─── DATA TO PROCESS ───

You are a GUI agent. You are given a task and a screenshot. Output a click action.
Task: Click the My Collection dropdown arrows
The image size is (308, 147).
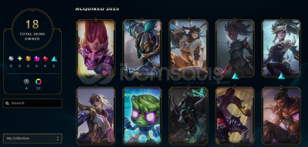coord(58,138)
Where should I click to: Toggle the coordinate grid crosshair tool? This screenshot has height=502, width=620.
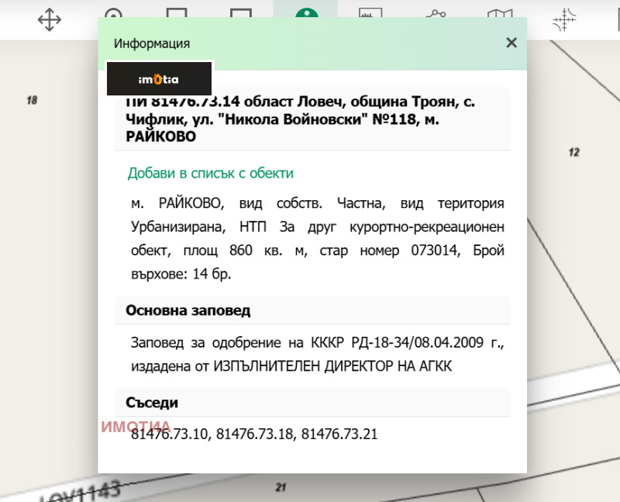(x=564, y=19)
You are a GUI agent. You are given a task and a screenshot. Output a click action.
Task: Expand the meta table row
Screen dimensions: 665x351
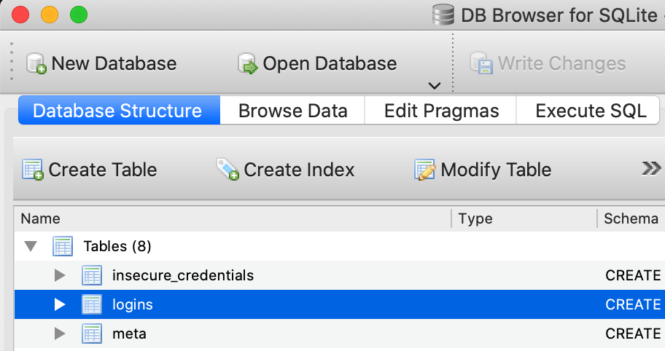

───

HOW TO COMPLETE THIS TASK: Without the pictures, repeat the listing word for word.

SOLUTION TO THIS PROBLEM:
You are a GUI agent. You are given a task and a screenshot. Output a click action.
Task: Click the My Collection dropdown arrows
The image size is (308, 147).
coord(58,138)
Where should I click to: Toggle the coordinate grid crosshair tool? This screenshot has height=502, width=620.
(x=564, y=19)
You are a GUI agent. You are given a task and a screenshot. Output a click action.
Task: Expand the meta table row
Screen dimensions: 665x351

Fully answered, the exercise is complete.